**About this task:** From the line containing "Given: Click non-veg" through the last line of the records below, each line is to be repeated exactly; pictures are to be omitted.

═══ Supplied information

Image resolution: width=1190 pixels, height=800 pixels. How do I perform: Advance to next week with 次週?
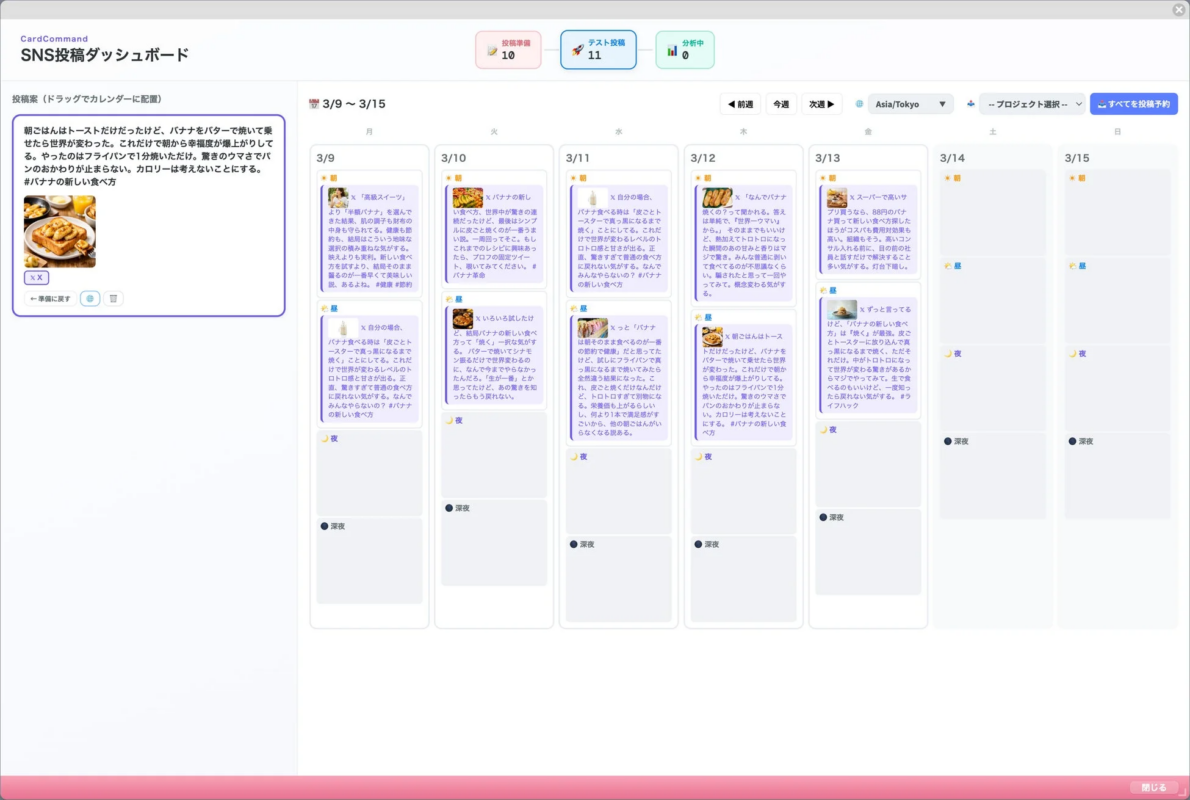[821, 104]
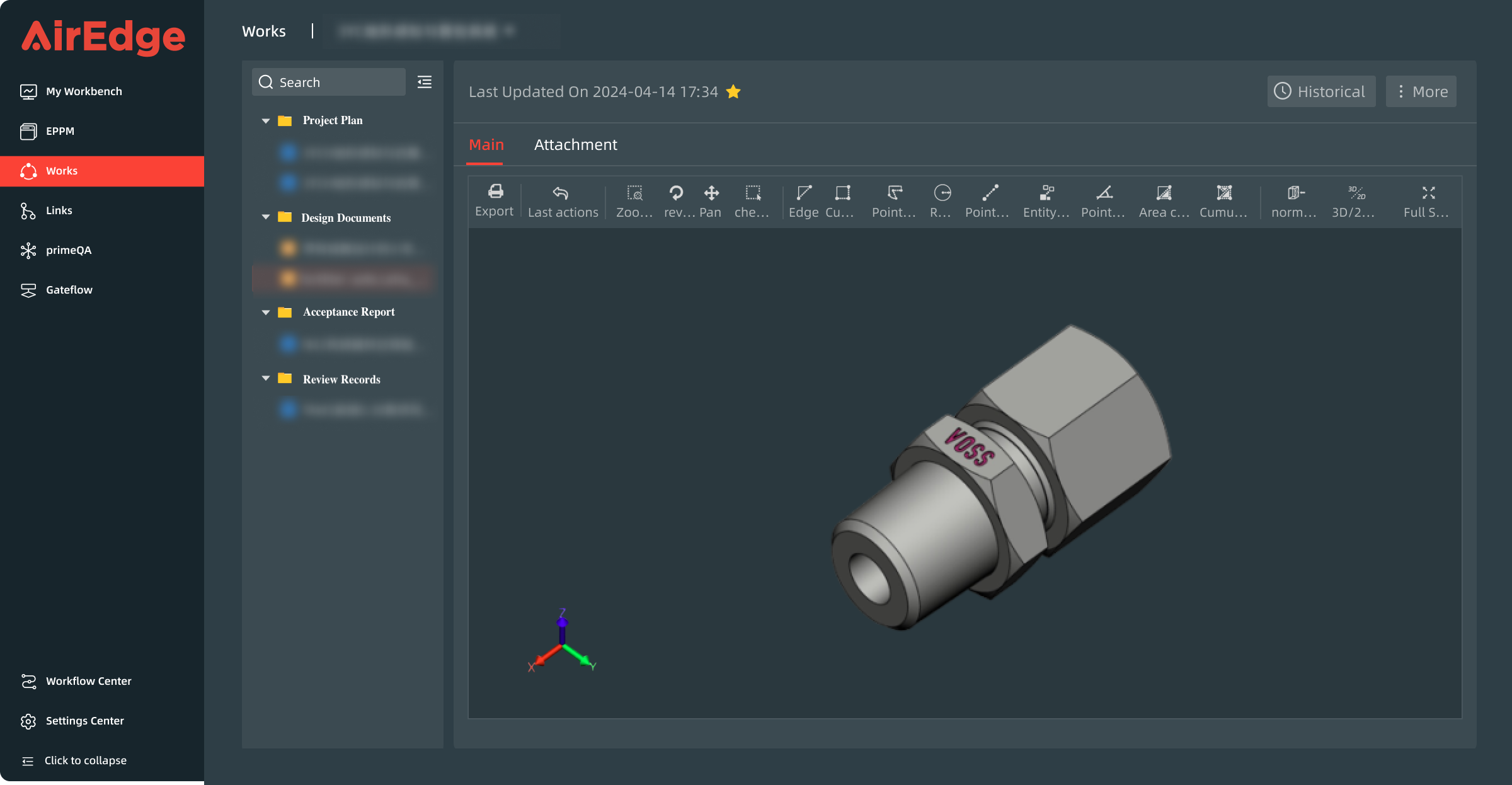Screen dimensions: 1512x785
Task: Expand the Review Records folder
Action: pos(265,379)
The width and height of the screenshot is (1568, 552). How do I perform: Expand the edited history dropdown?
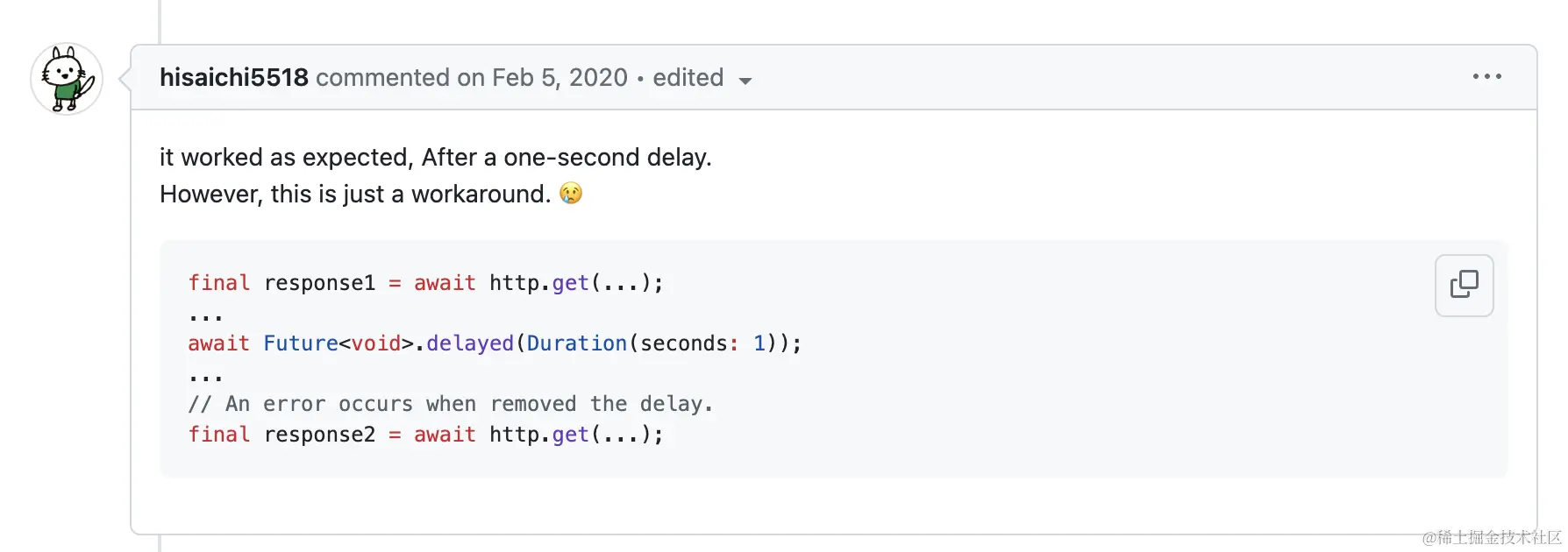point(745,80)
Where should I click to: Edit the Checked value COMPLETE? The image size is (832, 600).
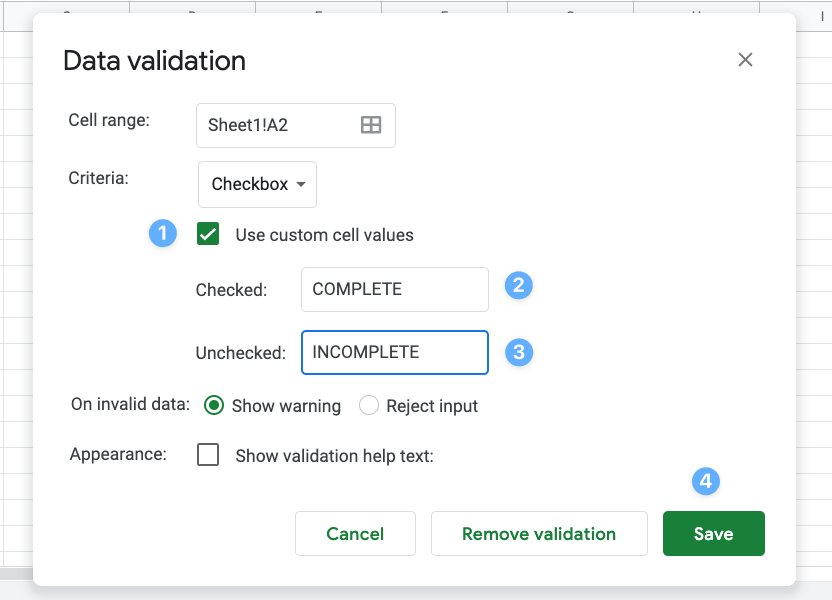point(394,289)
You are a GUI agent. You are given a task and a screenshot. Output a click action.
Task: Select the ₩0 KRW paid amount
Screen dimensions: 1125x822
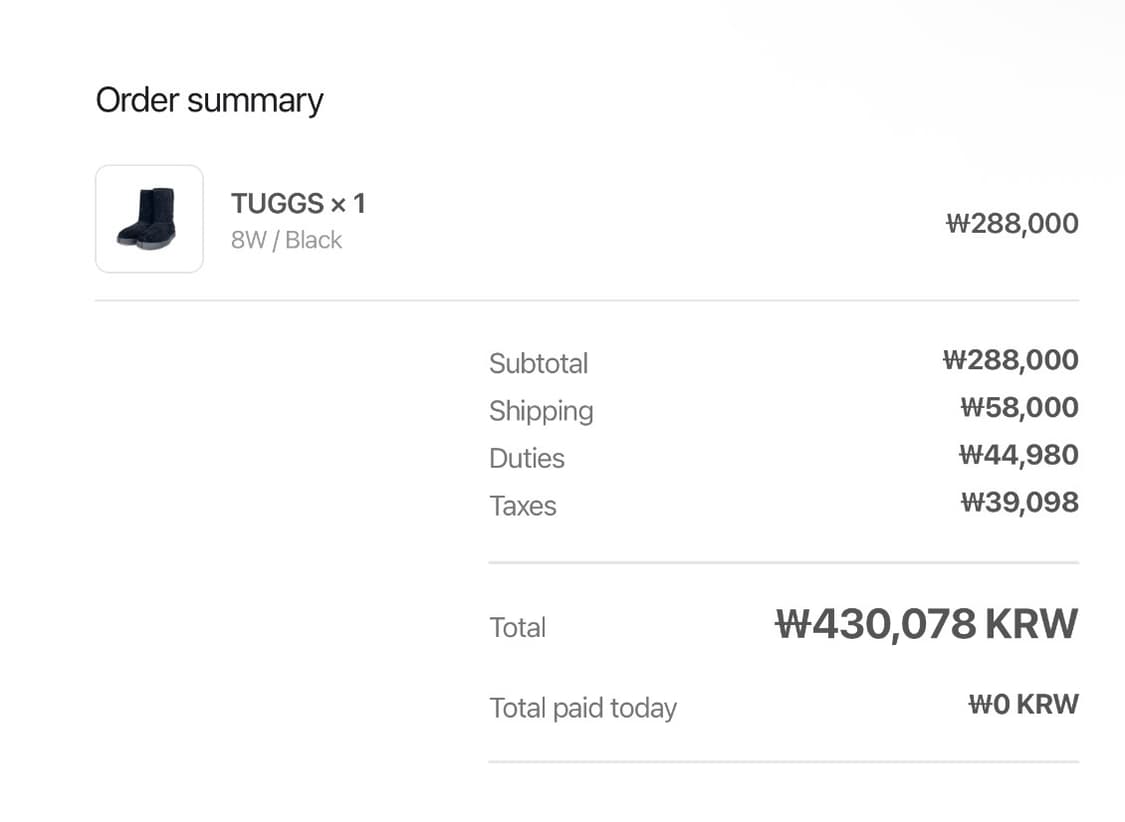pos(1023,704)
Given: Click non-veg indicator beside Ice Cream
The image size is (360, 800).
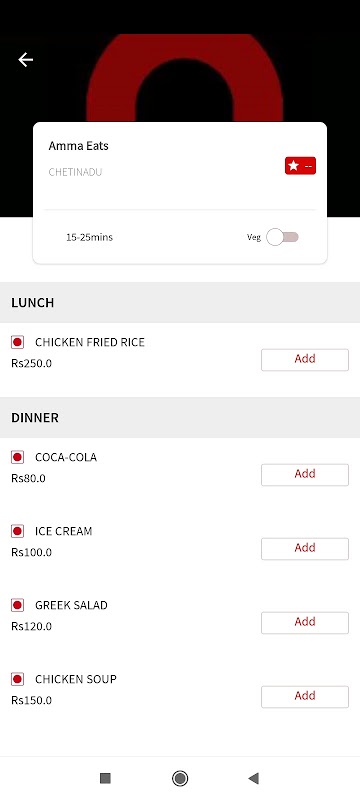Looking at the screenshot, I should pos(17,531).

══════

**Written answer:**
Given: Click non-veg indicator beside Ice Cream
The image size is (360, 800).
Looking at the screenshot, I should pos(17,531).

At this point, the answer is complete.